>> Begin EXTRACTED ENTRIES

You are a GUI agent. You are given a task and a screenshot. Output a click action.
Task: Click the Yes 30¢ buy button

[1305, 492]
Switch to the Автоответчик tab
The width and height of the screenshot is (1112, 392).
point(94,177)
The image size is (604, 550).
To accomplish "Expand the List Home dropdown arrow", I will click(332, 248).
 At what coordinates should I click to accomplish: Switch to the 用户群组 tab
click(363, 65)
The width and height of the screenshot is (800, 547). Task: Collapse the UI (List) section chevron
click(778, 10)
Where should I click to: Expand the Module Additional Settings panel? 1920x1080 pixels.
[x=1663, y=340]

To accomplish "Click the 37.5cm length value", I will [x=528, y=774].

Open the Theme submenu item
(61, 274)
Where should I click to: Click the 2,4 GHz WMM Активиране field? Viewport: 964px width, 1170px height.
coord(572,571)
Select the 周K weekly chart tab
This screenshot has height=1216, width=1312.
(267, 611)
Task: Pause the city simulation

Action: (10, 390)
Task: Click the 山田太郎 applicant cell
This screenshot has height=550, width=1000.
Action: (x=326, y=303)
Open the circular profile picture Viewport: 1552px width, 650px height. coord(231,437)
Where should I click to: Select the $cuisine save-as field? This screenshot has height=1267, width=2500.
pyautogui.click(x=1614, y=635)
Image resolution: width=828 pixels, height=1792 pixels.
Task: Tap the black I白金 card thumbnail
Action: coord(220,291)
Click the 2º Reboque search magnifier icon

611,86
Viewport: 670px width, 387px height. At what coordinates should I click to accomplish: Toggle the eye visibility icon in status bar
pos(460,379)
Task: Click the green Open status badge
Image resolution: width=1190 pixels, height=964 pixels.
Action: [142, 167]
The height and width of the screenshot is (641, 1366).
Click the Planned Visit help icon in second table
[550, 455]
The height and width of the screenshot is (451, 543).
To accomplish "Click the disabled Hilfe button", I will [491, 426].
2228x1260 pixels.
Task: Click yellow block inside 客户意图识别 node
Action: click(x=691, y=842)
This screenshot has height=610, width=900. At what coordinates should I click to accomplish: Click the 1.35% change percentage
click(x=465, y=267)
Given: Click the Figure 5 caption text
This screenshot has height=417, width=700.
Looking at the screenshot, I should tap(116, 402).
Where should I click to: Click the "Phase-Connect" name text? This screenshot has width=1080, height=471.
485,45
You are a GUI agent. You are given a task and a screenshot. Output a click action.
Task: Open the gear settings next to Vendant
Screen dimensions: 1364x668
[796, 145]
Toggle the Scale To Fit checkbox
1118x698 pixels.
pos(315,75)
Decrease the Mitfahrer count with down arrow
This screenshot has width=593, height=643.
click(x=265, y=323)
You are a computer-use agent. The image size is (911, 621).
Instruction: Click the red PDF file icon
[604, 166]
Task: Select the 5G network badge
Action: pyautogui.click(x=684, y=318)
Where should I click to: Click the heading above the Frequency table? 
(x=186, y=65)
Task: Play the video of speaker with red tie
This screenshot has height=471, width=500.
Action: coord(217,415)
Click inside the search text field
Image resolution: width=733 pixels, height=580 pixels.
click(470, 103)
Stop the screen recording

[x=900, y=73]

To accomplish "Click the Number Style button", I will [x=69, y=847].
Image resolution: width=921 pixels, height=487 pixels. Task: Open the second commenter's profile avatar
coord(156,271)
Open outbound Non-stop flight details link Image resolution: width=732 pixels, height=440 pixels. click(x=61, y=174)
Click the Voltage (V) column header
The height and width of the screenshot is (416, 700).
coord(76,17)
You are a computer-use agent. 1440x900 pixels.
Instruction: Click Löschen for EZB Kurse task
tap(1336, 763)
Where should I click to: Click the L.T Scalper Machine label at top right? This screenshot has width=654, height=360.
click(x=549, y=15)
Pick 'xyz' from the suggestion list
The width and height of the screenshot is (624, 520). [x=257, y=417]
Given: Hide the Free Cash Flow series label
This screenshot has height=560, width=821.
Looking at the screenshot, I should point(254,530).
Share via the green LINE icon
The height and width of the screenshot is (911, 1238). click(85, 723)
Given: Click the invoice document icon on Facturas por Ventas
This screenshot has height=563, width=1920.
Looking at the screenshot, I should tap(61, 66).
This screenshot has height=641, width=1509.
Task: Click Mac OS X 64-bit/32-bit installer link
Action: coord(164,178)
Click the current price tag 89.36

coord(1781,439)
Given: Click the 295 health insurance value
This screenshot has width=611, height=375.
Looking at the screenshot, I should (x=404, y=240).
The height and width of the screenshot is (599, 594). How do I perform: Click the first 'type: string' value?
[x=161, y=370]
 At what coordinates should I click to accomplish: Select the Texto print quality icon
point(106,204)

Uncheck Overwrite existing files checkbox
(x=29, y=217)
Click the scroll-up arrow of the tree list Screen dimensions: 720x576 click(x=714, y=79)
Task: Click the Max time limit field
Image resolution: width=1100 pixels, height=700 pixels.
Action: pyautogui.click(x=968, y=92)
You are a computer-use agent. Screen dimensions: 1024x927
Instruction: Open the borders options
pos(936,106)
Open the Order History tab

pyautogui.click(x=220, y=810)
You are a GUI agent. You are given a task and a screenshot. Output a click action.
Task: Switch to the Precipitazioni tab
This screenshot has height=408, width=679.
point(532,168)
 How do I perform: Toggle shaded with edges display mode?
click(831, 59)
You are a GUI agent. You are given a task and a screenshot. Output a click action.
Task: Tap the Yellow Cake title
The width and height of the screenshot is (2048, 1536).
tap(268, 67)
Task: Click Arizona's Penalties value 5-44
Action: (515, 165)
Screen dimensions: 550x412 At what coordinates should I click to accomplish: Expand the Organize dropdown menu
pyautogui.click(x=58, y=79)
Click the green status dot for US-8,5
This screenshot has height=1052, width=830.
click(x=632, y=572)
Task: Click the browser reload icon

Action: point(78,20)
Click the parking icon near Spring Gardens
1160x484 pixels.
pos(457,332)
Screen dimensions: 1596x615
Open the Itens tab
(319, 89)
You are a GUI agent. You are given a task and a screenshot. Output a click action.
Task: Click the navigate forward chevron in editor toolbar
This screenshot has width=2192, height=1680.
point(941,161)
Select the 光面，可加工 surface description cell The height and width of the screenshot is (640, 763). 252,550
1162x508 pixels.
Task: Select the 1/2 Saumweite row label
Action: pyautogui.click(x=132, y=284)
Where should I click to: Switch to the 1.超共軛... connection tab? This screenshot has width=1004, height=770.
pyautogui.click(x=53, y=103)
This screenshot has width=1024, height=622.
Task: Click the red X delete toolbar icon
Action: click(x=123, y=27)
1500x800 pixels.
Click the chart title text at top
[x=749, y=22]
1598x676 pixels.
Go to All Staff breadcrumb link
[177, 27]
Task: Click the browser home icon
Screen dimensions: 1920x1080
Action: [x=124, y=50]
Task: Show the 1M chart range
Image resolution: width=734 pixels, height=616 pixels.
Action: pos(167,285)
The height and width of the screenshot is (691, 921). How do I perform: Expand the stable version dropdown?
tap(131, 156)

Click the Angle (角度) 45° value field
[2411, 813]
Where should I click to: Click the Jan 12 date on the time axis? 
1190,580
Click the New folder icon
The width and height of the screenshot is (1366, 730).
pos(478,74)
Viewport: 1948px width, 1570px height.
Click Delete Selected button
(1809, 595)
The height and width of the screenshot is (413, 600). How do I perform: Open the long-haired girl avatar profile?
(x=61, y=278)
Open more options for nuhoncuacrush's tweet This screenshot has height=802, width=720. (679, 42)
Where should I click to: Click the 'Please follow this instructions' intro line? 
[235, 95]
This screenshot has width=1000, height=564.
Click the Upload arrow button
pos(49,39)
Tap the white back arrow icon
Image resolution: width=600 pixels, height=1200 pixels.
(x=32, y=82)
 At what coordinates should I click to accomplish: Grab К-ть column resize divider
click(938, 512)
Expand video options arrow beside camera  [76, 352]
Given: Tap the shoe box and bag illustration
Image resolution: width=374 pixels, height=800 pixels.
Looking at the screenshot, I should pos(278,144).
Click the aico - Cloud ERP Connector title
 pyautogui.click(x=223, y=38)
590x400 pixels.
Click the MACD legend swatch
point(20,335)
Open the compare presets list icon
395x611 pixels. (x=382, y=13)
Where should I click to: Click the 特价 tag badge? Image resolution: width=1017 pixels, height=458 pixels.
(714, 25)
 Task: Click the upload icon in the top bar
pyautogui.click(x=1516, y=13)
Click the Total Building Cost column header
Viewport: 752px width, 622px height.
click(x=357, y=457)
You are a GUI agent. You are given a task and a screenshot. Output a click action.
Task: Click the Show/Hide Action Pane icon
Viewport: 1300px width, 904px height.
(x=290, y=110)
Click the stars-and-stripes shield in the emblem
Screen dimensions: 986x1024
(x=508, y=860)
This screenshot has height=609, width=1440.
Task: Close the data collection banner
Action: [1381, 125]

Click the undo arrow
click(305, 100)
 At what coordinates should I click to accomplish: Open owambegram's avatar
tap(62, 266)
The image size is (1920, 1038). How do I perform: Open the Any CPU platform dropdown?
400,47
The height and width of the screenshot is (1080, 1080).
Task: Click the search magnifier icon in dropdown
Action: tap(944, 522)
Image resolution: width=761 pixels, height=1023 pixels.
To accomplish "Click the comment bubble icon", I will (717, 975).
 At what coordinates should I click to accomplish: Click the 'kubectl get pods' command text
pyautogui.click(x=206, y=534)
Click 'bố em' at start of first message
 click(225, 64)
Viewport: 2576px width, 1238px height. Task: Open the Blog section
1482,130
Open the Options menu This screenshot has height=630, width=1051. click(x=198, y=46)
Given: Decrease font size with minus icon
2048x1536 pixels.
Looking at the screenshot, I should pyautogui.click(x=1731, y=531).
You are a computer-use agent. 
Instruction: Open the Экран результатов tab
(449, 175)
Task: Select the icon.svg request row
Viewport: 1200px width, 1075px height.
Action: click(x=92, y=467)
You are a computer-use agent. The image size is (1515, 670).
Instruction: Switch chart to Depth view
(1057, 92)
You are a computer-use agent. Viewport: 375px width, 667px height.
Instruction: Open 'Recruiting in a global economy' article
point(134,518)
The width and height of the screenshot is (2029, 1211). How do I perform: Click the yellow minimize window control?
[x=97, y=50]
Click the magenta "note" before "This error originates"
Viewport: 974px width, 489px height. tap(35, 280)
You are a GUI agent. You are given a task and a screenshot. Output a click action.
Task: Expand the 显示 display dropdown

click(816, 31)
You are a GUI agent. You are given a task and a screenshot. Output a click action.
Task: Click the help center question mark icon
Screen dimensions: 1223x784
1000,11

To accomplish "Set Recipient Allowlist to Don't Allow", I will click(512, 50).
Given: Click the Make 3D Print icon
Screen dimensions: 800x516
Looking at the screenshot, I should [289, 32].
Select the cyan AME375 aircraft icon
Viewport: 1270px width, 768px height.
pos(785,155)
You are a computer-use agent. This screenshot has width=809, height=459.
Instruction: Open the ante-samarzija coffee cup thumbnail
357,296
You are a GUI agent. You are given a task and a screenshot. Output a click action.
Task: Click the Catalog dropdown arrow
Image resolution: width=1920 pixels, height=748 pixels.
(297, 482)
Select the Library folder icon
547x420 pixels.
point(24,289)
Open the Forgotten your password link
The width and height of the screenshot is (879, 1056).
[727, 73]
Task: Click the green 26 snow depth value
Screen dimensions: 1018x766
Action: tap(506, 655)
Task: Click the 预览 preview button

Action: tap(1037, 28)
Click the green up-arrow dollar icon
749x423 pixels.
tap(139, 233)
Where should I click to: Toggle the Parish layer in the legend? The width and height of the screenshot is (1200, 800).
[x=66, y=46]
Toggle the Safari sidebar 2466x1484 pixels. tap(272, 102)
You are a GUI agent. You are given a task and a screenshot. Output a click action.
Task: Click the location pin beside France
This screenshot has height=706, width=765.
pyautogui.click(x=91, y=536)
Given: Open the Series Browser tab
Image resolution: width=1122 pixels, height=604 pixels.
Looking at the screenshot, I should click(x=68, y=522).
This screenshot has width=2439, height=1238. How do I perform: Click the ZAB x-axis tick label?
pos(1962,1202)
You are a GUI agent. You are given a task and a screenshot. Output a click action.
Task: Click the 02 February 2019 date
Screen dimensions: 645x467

>> End EXTRACTED ENTRIES

WHAT IS EXPECTED :: Repeat verbatim the lines of the records starting at the line containing "Task: Click the browser reload icon" and ending at the line containing "point(941,161)", including both.

REPLY TO THE EXERCISE ::
Task: Click the browser reload icon

Action: point(78,20)
Click the parking icon near Spring Gardens
1160x484 pixels.
pos(457,332)
Screen dimensions: 1596x615
Open the Itens tab
(319, 89)
You are a GUI agent. You are given a task and a screenshot. Output a click action.
Task: Click the navigate forward chevron in editor toolbar
This screenshot has width=2192, height=1680.
point(941,161)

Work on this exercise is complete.